* **Göreviniz**: Aşağıdaki kurbanlık hayvanlara dair hadis metnini son cümlesinden sonra sürdürün.
***** Okuma metni *****
NUMARALI HADİS-İ ŞERİF:

 

15 - (1965) وحدثنا قتيبة بن سعيد. حدثنا ليث. ح وحدثنا محمد بن رمح. أخبرنا الليث عن يزيد بن أبي حبيب، عن أبي الخير، عن عقبة بن عامر؛

 أن رسول الله صلى الله عليه وسلم أعطاه غنما يقسمها على أصحابه ضحايا. فبقي عتود. فذكره لرسول الله صلى الله عليه وسلم. فقال: (ضح به أنت).

قال قتيبة: على صحابته.

 

[ش (عتود) قال أهل اللغة: العتود من أولاد المعز خاصة، وهو ما رعى وقوى. قال الجوهري وغيره: هو ما بلغ سنة وجمعه أعتدة وعدان، بتثقيل الدال، والأصل عتدان].

 

{15}

Bize Kuteybe b. Saîd rivayet etti. (Dediki): Bize Leys rivayet etti. H.

Bize Muhammed b. Rumh da riyâyet etti. (Dediki): Bize Leys, Yezîd b. Ebî Habib'den, o da Ebu'l-Hayr'dan, o da Ukbe b. Âmir'den naklen haber verdi ki,

 

Resûlullah (Sallallahu Aleyhi ve Sellem) ashabına kurbanlık olarak dağıtmak üzere ona koyun vermiş. (O da dağıtmış da) Bir oğlak kalmış. Bunu Resûlullah (Sallallahu Aleyhi ve Sellem)'e söyleyince:

 

«Onu sen kurban et!» buyurmuşlar.

 

Kuteybe hadîsteki ashab yerine sahabesi, dedi.

 

 

16 - (1965) حدثنا أبو بكر بن أبي شيبة. حدثنا يزيد بن هارون عن هشام الدستوائي، عن يحيى بن أبي كثير، عن بعجة الجهني، عن عقبة بن عامر الجهني. قال:

 قسم رسول الله صلى الله عليه وسلم فينا ضحايا، فأصابني بني جذع. فقلت: يا رسول الله! إنه أصابني بنى جذع. فقال: (ضح به).
***** Ham veri *****
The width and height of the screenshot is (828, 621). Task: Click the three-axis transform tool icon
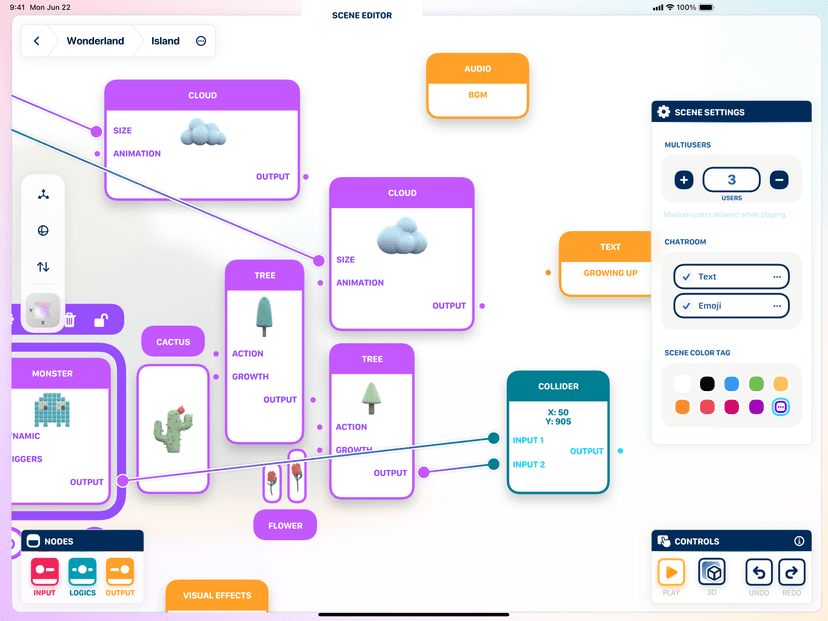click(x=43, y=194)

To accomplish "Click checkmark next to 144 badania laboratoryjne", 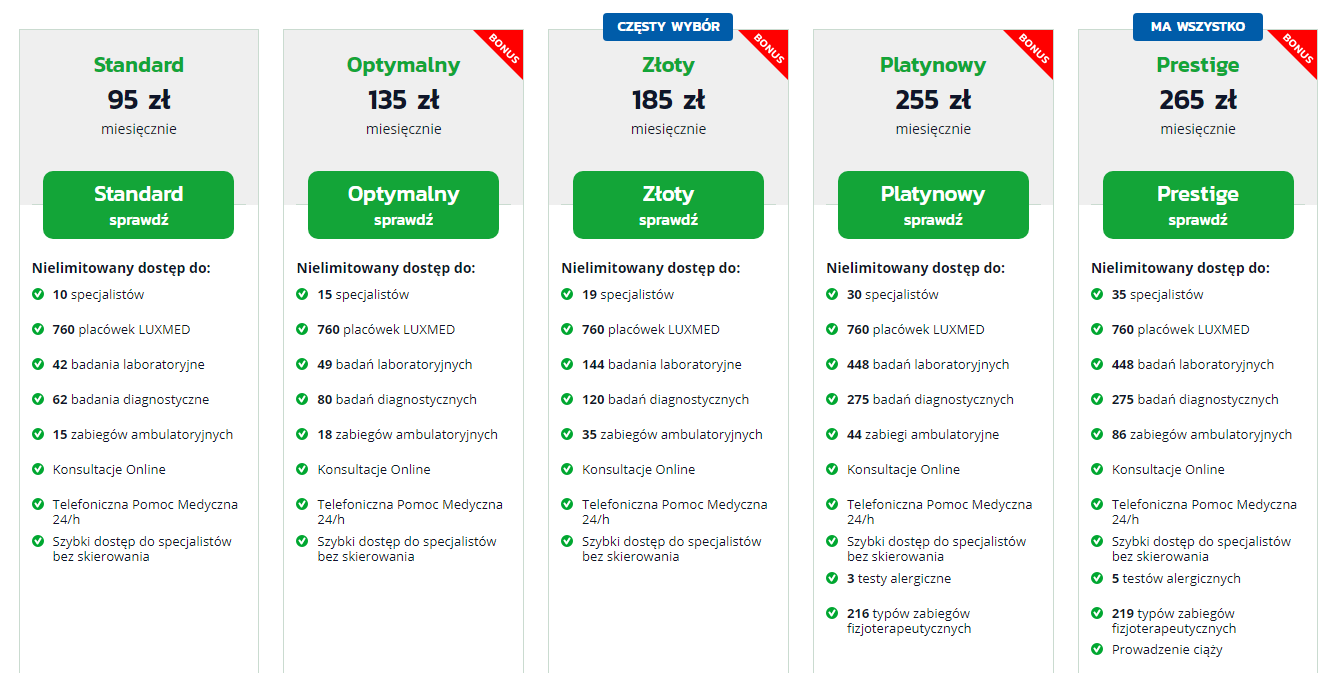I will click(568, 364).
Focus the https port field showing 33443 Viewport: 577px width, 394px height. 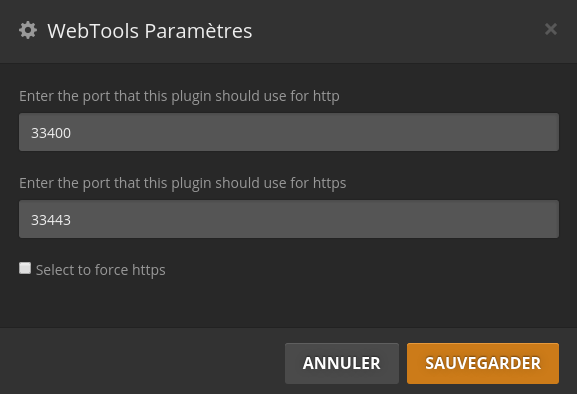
*****
* **Çıktı**:
{16}

Bize Ebû Bekİr b. Ebî Şeybe rivayet etti. (Dediki): Bize Yezid b. Harun, Hişam Destevâî'den, o da Yahya b. Ebî Kesîr'den, o da Ba'cete'l-Cühenî'den, o da Ukbe b. Âmir El-Cüheni'den naklen rivayet etti. Şöyle demiş:

 

Resûlullah (Sallallahu Aleyhi ve Sellem) bizim aramızda kurbanları taksim etti de bana bir kuzu düştü. Ben :

 

— Yâ Resûlallah! Bana bir kuzu düştü, dedim. «Onu kurban et!» buyurdular.

 

 

(1965) - وحدثني عبدالله بن عبدالرحمن الدارمي. حدثنا يحيى (يعني ابن حسان). أخبرنا معاوية (وهو ابن سلام). حدثني يحيى بن أبي كثير. أخبرني بعجة بن عبدالله؛ أن عقبة بن عامر الجهني أخبره؛

 أن رسول الله صلى الله عليه وسلم قسم ضحايا بين أصحابه. بمثل معناه.

 

{…}

Abdullah b. Abdirrahmân Ed-Dârimî de rivayet etti. (Dediki); Bize Yahya (yâni İbni Hassan) rivayet etti. (Dediki): Bize Muâviye —ki bu zat İbni Sellâm'dır— haber verdi. (Dediki): Bana Yahya b. Ebî Kesîr rivayet etti. (Dediki): Bana Ba'ce b. Abdillah haber verdi. Ona da Ukbe b. Âmîr El-Cühenî haber vermiş ki,

 

Resûlullah (Sallallahu Aleyhi ve Sellem) ashab arasında kurbanlar dağıtmış. Ravi yukarki hadis mânâsında rivayet etmiştir.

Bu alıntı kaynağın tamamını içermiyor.